RDA20 officially ended on Thursday, 23 March 2023. However, co-located events continued into Friday, and CJ led the co-located GORC-WG Model Synthesis Workshop with 19 in-person participants and 3 online participants. Logistics and support for the workshop was graciously provided by RDA TIGER. The workshop would not have been nearly as successful without their efforts, and we are very grateful for their ongoing support of the GORC-WG. This workshop was a full day effort to consolidate and unify the review and evaluations done to date by the GORC-WG and set the stage for a stable internal version of the commons attribute model. The workshop was a fantastic success, and many excellent revisions to the model were identified. Issues and concerns identified during the model evaluation from October 2022 through March 2023 were also discussed towards the end of the workshop, and we came to several amicable conclusions as well as revelations on the direction and purpose of our outputs. The majority of this discussion is captured in the GORC-WG meeting rolling notes. The key takeaways of this workshop are the creation of version 0.5 of the commons attribute model as an official intermediary output of the GORC-WG that can be linked to and shared, the call for a graph database or network graph representation of the model to fully capture it’s interlinking and multi-perspective aspects, and the importance of side or secondary outputs such as an interoperable commons vocabulary and offering outputs multilingually.

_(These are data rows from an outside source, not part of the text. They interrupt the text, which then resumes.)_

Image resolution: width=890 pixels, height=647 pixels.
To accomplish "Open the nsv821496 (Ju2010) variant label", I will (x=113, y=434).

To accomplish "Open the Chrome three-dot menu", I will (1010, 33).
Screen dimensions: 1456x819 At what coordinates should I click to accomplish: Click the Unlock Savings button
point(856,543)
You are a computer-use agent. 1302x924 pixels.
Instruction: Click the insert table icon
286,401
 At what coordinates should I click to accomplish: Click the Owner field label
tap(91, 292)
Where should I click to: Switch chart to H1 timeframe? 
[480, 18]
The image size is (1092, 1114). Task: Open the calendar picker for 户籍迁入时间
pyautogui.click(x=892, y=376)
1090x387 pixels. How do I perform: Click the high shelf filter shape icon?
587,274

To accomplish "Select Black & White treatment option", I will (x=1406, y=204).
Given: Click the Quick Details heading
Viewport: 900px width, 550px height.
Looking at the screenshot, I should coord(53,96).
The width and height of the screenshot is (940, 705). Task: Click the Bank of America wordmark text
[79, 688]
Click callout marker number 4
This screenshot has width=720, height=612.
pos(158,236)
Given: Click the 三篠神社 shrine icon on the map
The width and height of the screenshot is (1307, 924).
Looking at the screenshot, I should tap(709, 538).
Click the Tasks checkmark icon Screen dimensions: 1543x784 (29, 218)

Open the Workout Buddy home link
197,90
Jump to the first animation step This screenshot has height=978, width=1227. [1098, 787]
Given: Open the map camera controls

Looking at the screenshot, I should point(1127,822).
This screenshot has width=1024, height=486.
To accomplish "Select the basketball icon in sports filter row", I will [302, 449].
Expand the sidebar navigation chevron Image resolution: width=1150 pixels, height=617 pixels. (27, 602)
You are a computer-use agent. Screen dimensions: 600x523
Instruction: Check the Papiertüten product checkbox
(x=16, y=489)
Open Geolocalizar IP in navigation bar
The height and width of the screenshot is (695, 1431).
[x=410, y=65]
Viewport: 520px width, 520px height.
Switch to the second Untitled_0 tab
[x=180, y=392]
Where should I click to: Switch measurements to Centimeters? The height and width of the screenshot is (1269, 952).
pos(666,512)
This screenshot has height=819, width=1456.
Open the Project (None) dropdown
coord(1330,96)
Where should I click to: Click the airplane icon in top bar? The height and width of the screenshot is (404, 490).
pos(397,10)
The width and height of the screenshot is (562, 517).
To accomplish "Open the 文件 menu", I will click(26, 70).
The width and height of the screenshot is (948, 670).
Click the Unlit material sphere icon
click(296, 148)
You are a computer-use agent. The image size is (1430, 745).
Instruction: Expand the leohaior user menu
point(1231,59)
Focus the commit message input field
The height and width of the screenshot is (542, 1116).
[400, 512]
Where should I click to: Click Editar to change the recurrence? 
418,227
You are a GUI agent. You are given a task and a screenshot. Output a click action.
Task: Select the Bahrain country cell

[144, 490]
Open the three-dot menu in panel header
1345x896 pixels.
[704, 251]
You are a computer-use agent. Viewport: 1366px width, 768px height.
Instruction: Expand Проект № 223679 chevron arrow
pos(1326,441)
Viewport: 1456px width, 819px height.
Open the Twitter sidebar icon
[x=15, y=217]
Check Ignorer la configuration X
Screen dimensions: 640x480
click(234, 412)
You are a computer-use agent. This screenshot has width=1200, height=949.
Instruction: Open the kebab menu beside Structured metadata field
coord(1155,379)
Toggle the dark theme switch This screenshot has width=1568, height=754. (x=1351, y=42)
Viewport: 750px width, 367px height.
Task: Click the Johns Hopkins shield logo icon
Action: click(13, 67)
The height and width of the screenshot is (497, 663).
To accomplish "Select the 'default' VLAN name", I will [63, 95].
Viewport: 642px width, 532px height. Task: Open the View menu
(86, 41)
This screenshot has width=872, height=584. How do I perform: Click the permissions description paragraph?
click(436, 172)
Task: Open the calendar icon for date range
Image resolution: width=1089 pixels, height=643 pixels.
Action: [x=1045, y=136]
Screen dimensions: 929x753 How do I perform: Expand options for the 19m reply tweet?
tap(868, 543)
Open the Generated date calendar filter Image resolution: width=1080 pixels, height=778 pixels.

In addition to the tasks and new directions inspired by the GORC-WG workshop, our interactions at RDA20 highlighted where our work intersected with other RDA groups as well as direct applications in the community. By attending breakout sessions throughout RDA20, we heard increasing calls for direct public access to the GORC-WG’s intermediary outputs, visualizations, and draft documentation. It was highlighted during the GORC-WG breakout session that the commons attribute model, even in draft form, would be immensely helpful to our colleagues from the USA. and the UK as they build commons to help them from missing key aspects and to find examples in their discipline. In other breakout sessions, specific aspects of our model such as the list of key performance indicators and secondary outputs such as our glossary were of particular interest as other RDA interest groups, working groups, and birds of a feather sessions look to build in these areas.

Since RDA20, the GORC-WG has grown to 57 members and we have gained several colleagues in neighbouring RDA interest groups. We are working with our co-chairs to release the intermediary outputs that we can at this stage, and we are inviting key community members to join the GORC-WG to focus on specific aspects of the model as well as connecting with other RDA groups to ensure we are reducing the chances of duplicate or redundant work. We are on-track to accomplish our timeline and have final outputs ready for November 2023.  Most importantly, thanks to RDA20, we have confirmation that our work is needed and anticipated by the digital research infrastructure community in general, and by the RDA community in particular.

We look forward to accomplishing all we can in the next 6 months, before RDA21! As the GORC WG moves into a phase 2 evaluation, we encourage new members to join our efforts, engage with our speaker series, and be a part of creating a global open research commons international model.